Exercise goal
Please copy out all lines of the entries that contain the word "selector".

Stored data:
-*-
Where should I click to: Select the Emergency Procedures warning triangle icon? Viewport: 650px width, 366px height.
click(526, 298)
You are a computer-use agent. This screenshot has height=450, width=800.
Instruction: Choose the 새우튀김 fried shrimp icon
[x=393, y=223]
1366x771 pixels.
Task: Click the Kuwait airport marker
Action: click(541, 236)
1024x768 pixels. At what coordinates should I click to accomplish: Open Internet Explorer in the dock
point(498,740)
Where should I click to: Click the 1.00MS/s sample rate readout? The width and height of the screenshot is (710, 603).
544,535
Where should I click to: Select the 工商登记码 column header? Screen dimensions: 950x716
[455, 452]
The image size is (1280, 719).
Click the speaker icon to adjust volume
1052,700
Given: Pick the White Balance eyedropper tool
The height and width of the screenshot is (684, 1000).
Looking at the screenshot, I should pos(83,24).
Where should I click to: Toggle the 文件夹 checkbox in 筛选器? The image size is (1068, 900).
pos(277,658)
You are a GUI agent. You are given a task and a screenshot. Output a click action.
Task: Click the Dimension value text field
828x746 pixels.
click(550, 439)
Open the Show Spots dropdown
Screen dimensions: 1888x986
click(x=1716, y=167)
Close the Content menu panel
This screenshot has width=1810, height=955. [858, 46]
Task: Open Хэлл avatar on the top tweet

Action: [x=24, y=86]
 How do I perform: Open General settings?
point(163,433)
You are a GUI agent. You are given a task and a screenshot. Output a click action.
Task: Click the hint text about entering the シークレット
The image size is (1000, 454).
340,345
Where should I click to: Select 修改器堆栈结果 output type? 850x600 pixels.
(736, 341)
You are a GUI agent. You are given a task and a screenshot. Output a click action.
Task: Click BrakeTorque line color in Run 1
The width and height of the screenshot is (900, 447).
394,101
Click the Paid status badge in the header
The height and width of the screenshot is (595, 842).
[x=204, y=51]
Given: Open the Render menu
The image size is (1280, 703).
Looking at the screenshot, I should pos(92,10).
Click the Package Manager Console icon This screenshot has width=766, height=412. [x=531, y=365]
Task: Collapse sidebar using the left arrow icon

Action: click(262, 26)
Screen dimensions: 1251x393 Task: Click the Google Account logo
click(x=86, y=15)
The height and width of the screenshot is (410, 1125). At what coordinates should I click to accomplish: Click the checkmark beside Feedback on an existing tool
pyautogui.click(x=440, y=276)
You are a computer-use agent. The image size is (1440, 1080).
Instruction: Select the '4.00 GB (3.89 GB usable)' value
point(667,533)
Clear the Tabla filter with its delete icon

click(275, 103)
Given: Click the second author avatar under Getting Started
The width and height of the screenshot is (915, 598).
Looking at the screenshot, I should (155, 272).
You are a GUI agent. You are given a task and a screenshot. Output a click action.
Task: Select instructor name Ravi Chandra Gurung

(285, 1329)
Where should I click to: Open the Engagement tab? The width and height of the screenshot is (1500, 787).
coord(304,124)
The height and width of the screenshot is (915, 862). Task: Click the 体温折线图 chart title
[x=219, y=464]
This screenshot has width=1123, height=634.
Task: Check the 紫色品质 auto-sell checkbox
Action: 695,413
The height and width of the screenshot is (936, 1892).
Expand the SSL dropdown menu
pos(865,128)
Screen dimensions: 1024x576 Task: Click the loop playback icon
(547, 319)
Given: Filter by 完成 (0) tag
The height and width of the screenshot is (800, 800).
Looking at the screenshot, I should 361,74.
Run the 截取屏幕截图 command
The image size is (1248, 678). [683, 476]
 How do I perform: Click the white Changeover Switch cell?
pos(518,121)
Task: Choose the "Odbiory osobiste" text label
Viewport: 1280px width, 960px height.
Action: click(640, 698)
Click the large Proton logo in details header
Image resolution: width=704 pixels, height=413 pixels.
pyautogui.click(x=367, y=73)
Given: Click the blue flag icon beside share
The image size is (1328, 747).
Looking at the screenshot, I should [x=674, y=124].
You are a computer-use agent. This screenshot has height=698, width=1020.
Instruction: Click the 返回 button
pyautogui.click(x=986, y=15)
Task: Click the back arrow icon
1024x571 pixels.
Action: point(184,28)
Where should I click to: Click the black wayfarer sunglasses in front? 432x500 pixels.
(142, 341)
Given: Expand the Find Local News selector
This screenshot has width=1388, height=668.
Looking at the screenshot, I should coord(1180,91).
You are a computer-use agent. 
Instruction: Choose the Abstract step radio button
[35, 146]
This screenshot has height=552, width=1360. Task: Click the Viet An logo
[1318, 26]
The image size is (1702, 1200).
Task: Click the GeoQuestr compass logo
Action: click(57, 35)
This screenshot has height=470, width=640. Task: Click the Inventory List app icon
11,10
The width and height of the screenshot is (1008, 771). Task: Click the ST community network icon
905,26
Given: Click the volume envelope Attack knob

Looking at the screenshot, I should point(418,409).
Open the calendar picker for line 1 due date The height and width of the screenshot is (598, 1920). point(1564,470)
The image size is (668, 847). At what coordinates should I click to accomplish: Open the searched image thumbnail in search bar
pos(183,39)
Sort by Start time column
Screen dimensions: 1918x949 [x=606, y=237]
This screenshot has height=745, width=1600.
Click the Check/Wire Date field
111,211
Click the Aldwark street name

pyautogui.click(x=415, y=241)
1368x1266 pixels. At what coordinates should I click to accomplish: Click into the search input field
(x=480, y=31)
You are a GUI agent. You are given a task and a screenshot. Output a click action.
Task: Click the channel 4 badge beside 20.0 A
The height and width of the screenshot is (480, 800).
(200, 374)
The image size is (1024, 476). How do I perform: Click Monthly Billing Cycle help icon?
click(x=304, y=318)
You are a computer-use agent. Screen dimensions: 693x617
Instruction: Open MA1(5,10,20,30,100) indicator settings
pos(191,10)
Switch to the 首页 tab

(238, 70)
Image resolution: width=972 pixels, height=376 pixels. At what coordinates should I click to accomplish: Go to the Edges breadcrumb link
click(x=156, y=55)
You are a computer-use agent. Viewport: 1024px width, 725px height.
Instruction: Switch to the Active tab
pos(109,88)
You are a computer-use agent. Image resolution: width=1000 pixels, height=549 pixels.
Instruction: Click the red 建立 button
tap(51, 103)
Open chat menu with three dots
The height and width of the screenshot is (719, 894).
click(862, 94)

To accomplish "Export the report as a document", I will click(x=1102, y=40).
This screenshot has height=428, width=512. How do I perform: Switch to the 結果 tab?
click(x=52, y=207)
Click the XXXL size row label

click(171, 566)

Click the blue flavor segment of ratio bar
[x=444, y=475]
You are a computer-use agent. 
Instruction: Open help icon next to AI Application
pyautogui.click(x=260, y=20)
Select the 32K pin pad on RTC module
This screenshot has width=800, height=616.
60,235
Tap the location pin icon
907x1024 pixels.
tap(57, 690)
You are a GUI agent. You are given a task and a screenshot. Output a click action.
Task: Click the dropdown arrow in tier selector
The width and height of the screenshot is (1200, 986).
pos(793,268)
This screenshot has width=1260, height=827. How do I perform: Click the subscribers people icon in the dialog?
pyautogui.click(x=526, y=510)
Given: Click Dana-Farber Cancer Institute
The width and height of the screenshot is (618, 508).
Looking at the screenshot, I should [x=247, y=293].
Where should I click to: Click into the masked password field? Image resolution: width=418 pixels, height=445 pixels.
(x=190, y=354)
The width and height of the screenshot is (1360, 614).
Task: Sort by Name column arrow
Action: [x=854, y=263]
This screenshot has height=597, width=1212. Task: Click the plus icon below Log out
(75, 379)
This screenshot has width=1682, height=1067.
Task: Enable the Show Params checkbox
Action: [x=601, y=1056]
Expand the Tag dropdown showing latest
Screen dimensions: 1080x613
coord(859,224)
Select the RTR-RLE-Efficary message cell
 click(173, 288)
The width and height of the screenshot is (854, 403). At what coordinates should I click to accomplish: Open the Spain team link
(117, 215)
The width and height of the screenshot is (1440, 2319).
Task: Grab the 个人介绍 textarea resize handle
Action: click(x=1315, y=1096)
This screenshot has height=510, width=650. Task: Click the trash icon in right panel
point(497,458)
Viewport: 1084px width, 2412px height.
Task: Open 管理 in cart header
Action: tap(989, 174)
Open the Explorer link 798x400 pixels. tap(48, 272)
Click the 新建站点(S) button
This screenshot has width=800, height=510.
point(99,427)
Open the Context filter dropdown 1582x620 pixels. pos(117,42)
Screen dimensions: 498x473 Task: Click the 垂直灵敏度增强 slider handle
-*-
Solution below
Given: Expand the Find Local News selector
Task: Click the dropdown arrow in tier selector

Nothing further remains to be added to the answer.